The bothy was blessed with huge windows that looked north up Glen Kinglas from its perch on the hillside. In front of the building was a large, twisted rowen tree. It is a superstition throughout rural Scotland, and in some places remains, that rowen wards off bad spirits and misfortune. A resident crofter had planted this tree over a hundred years ago to protect his home and his family. It would have been around the 1890s and the tree-planter and his family would have been living in the aftermath of The Clearances. Life must have been constantly uncertain then, but I hope the residents of this home went on to have happy and healthy lives. Regardless of whether or not a tree-spirit was involved.
Another mystery that I have not yet solved is the origin of the bothy’s name – Abyssinia. How did a cottage out in a lonely valley in Scotland come to be known by the old exonym for Ethiopia? The only repeated explanation I find, albeit from murky and unverified sources, is that when it was being built one of the masons had previously been part of the 42nd Highlanders and talked constantly about the Abyssinian War to the point where the other masons nicknamed the building as a joke that stuck.
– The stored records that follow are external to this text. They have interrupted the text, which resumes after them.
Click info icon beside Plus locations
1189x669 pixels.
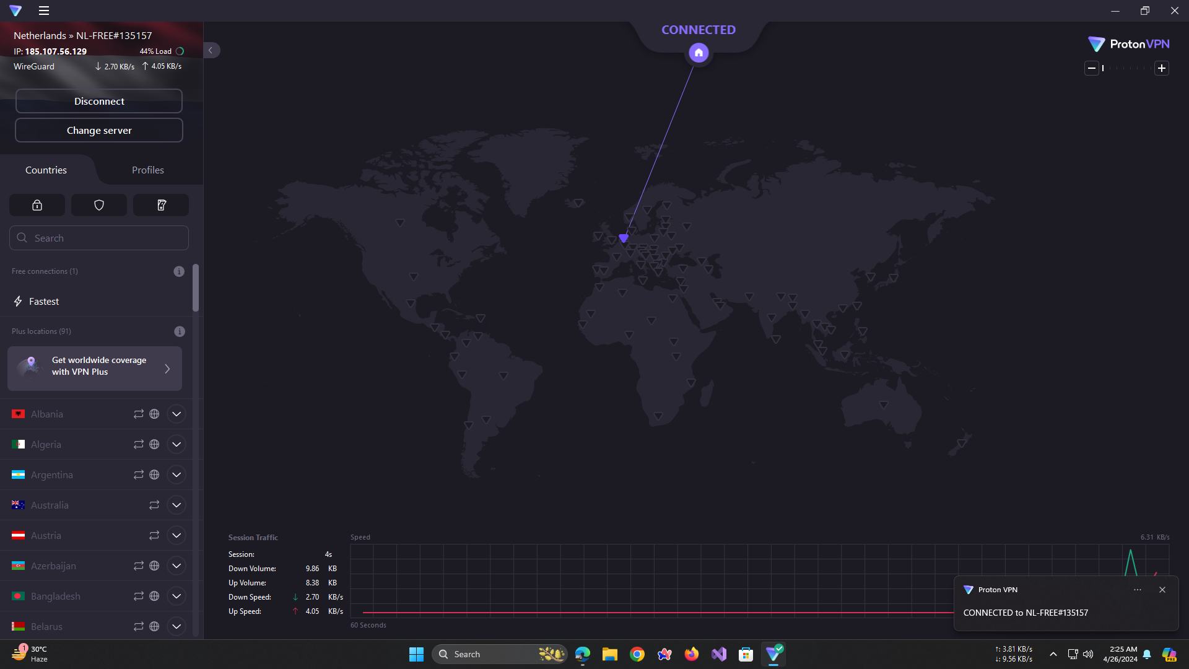point(180,331)
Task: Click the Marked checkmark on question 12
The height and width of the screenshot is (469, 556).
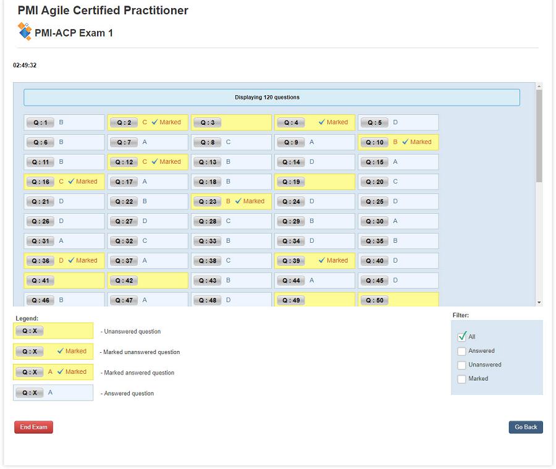Action: coord(155,162)
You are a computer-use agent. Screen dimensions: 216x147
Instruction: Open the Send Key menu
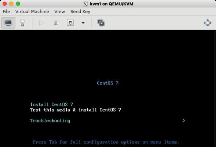click(x=80, y=12)
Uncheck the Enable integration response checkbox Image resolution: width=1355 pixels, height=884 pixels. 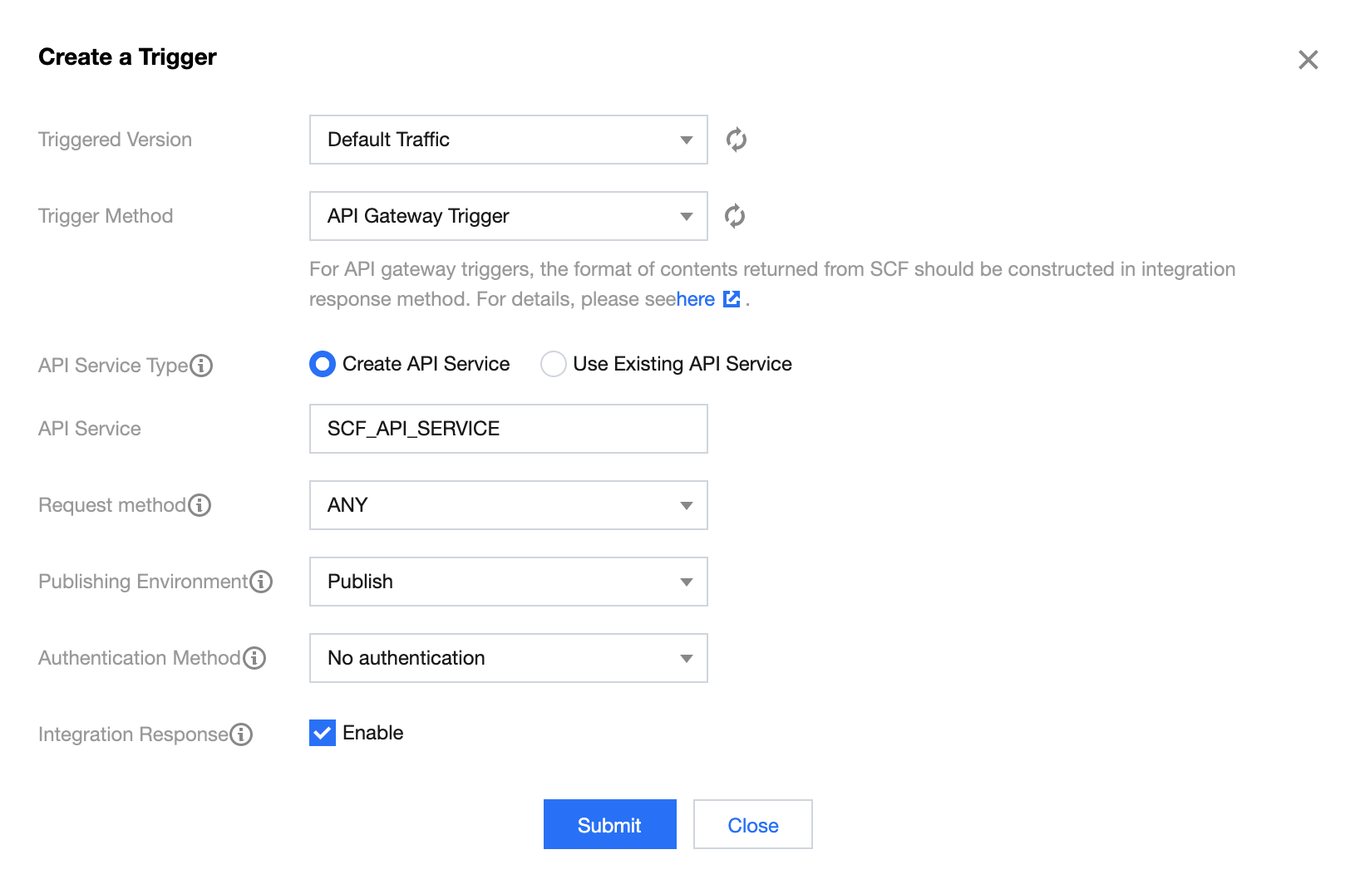(323, 733)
However there doesn’t seem to be anything that would fit a description of ‘the Abyssinian War’ that involved the 42nd Highlanders (which, incidentally, became the Black Watch). They did fight in the Sudan in 1886, which borders Abyssinia, so perhaps the mason had a few memorable visits. I don’t know. Maybe its more interesting not to know.
Two men crashed through the door; a skinny rake of an Irishman carried a pack that was twice the size of mine and his large, Northumbrian companion waved hello and started unpacking coal and beer and steaks. So it was that I was introduced to Kev and Euan.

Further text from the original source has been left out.